2.4       Nadat in april 2013 strubbelingen waren ontstaan, is de samenwerking tussen klager/[X] Holding en betrokkenen beëindigd.

2.5       De Accountantskamer heeft op 15 februari 2016 een uitspraak gedaan inzake een klacht van klager tegen betrokkenen, tegen welke uitspraak betrokkenen hoger beroep hebben ingesteld waarop nog niet is beslist. In die uitspraak is de klacht als volgt omschreven:

De klacht

3.1          Betrokkenen hebben volgens klager gehandeld in strijd met de voor hen geldende gedrags- en beroepsregels door zonder dat daar een rechterlijke beslissing aan ten grondslag lag, ongenuanceerde en niet bewezen beschuldigingen aan het adres van klager en zijn echtgenote te verspreiden en door na een rechterlijke uitspraak voort te gaan met het verspreiden van laster over klager.”

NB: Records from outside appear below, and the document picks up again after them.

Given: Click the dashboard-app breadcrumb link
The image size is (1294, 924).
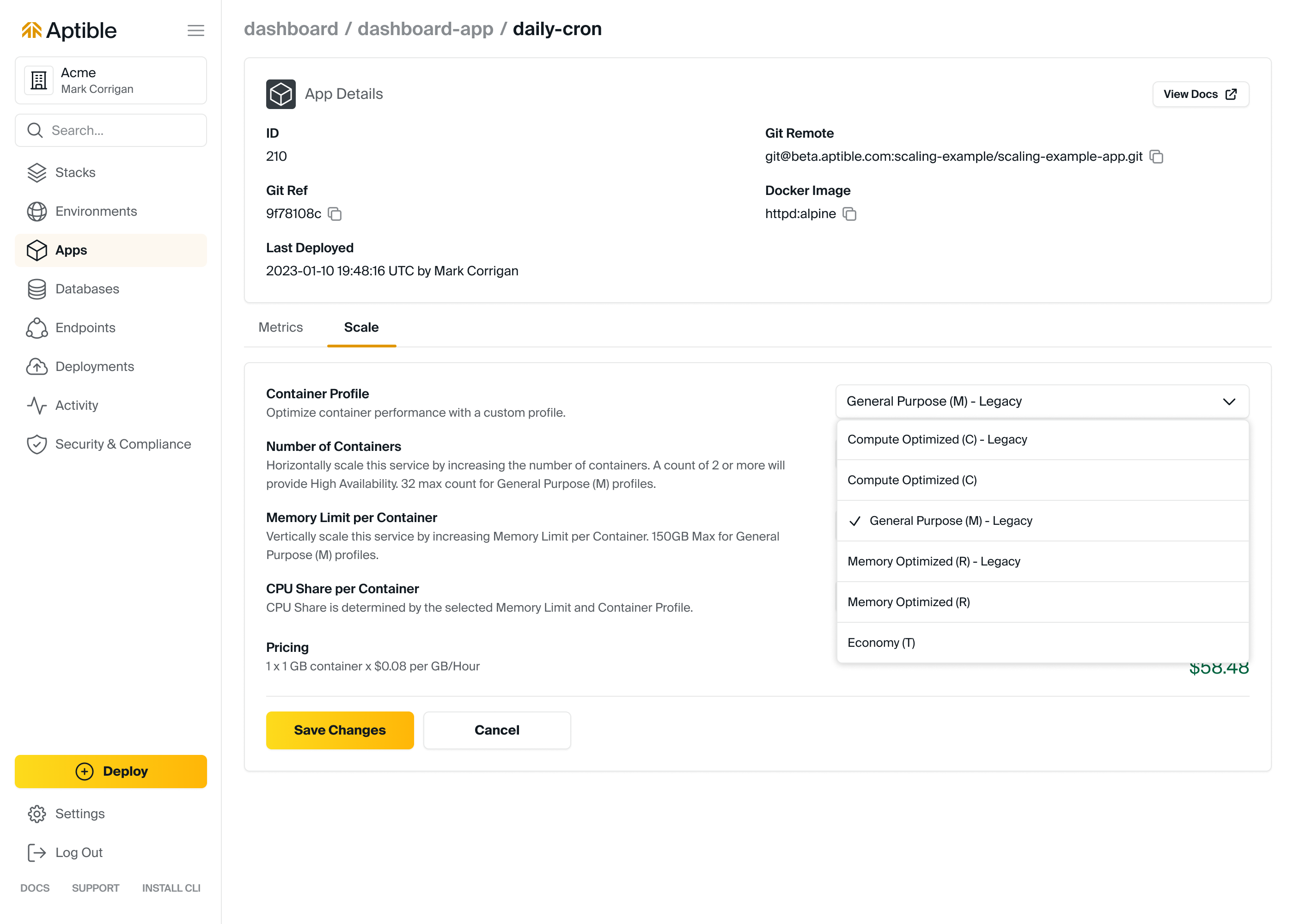Looking at the screenshot, I should tap(425, 29).
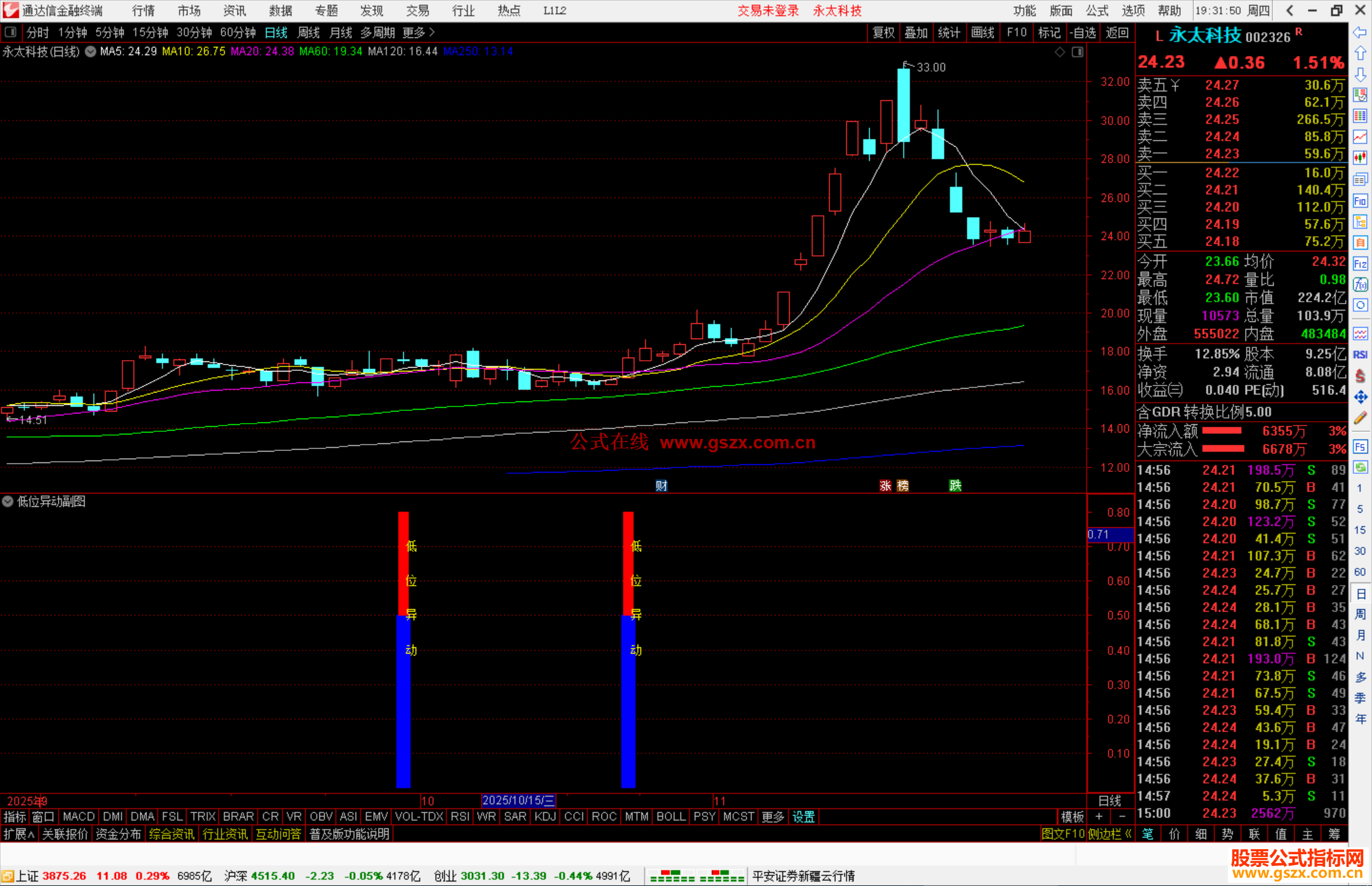The image size is (1372, 886).
Task: Click the move crosshair arrows icon
Action: (1360, 397)
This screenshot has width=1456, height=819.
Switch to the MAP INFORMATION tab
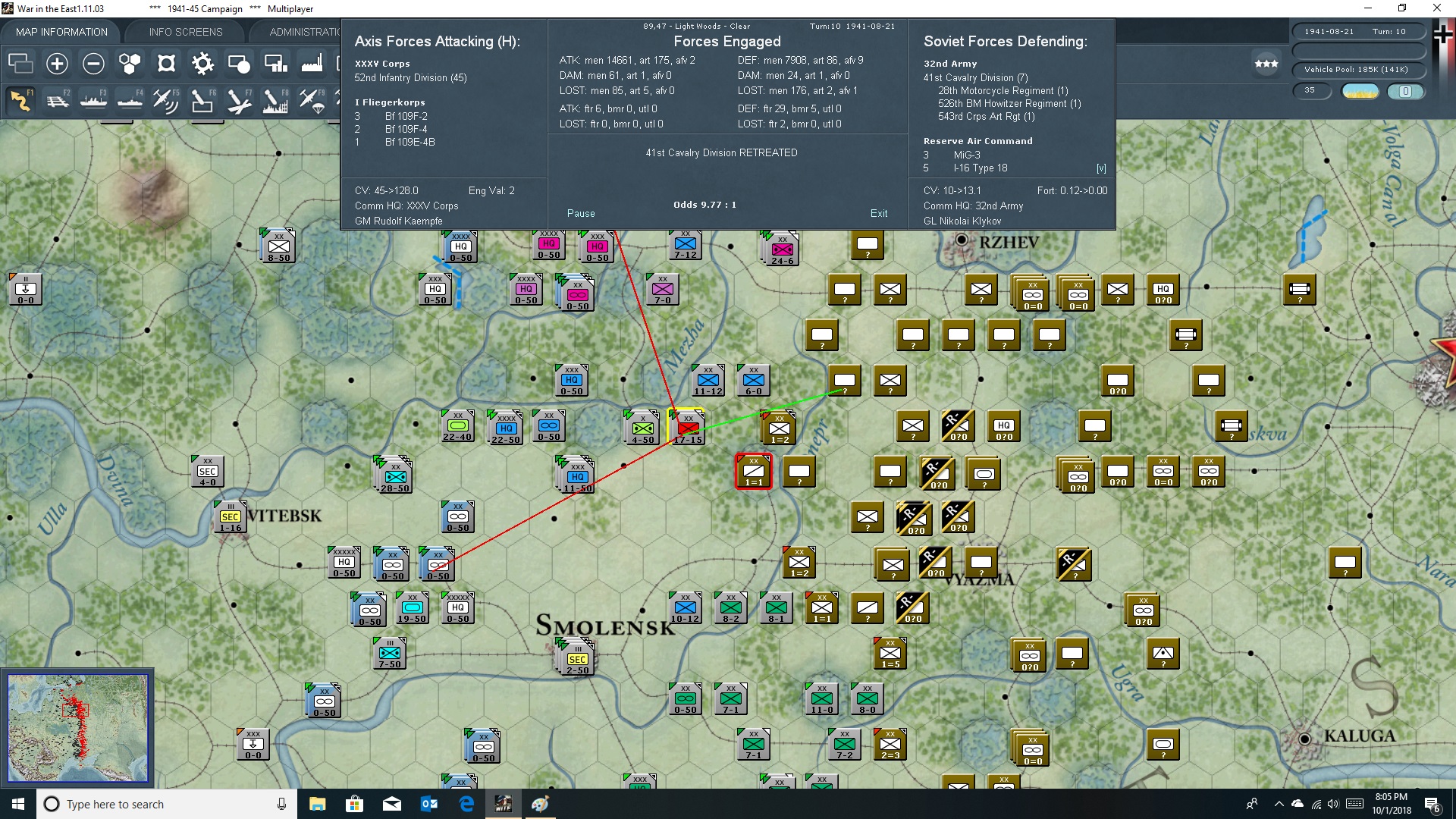pyautogui.click(x=61, y=32)
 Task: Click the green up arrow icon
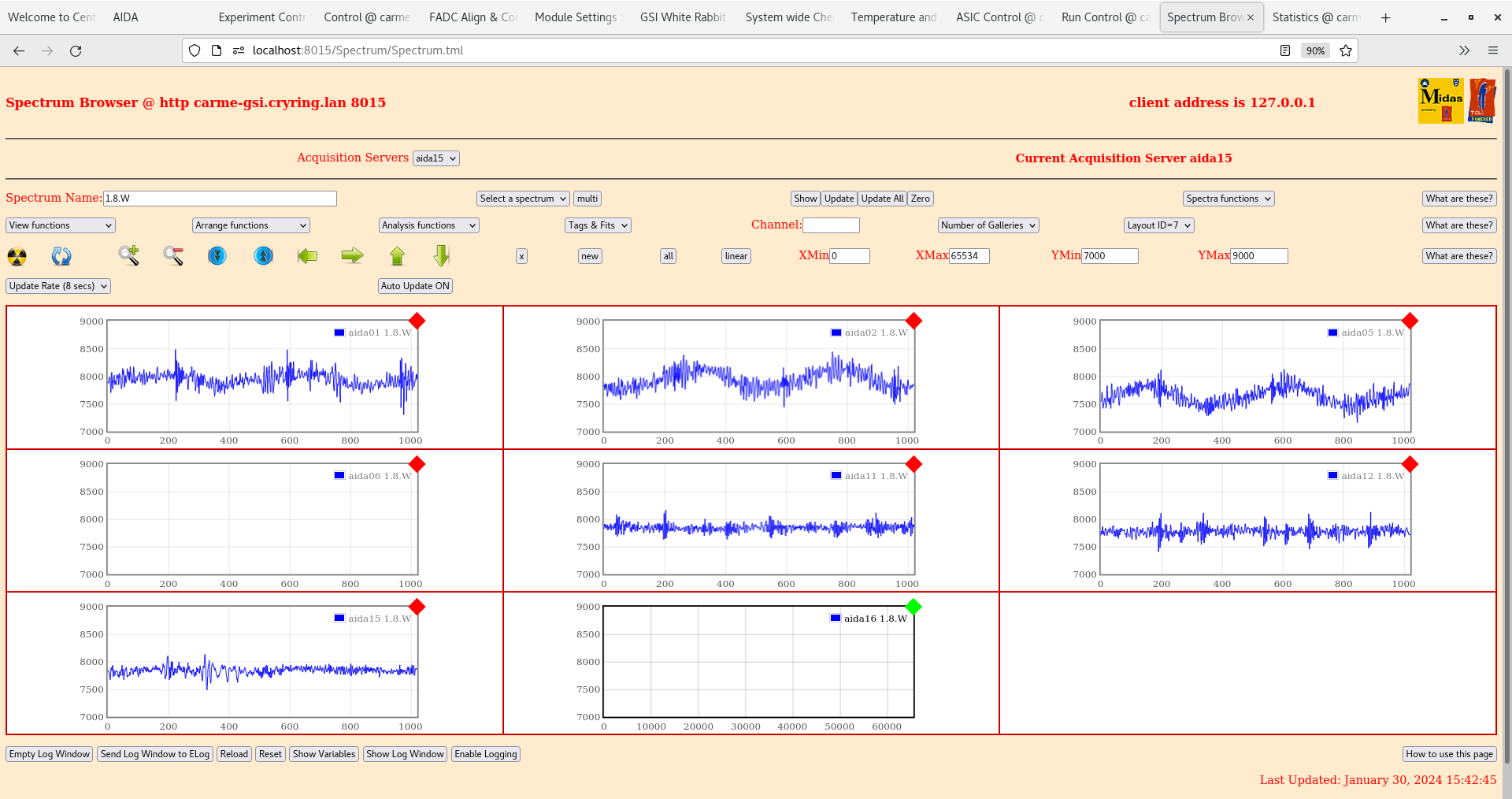(x=397, y=256)
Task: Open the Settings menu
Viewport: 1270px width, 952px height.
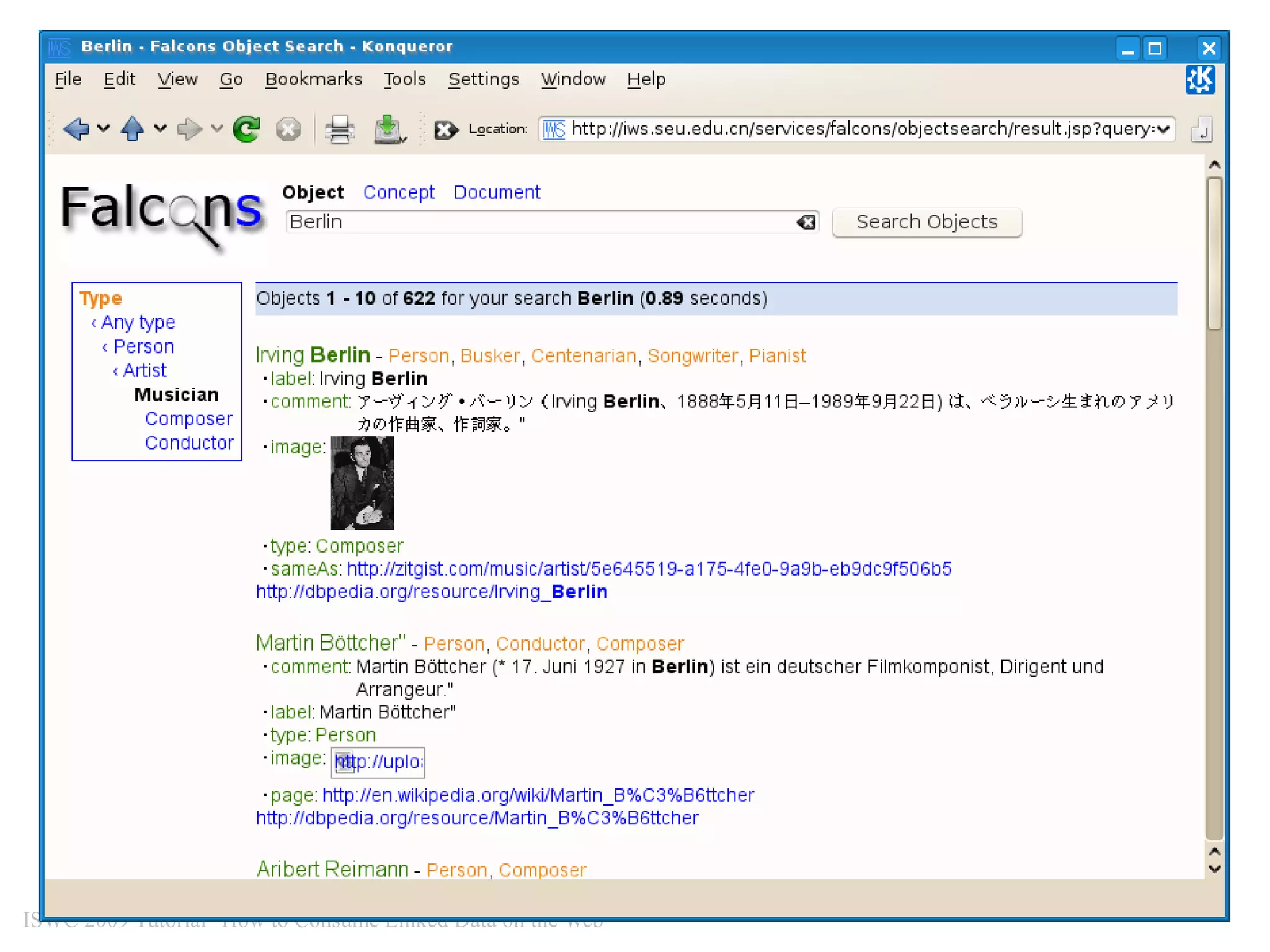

2.6       Het klaagschrift in de onder 2.5 bedoelde klacht is op 15 april 2015 ontvangen door de Accountantskamer. Op 30 september 2015 heeft de Accountantskamer in die zaak nog een brief met een aanvullende bijlage van klager ontvangen. Op 16 oktober 2015 is de klacht op zitting behandeld.

2.7       Bij vonnis van de kantonrechter te Rotterdam van [datum] in een zaak tussen [X] Holding en [D] is de vordering van [X] Holding gedeeltelijk toegewezen zodanig dat [D] een bedrag van € 56.073,09 aan huurachterstand moet betalen en dat zij dit niet mag verrekenen met een tegenvordering op [X] Holding, zolang de gegrondheid van die tegenvordering niet door de bodemrechter is vastgesteld.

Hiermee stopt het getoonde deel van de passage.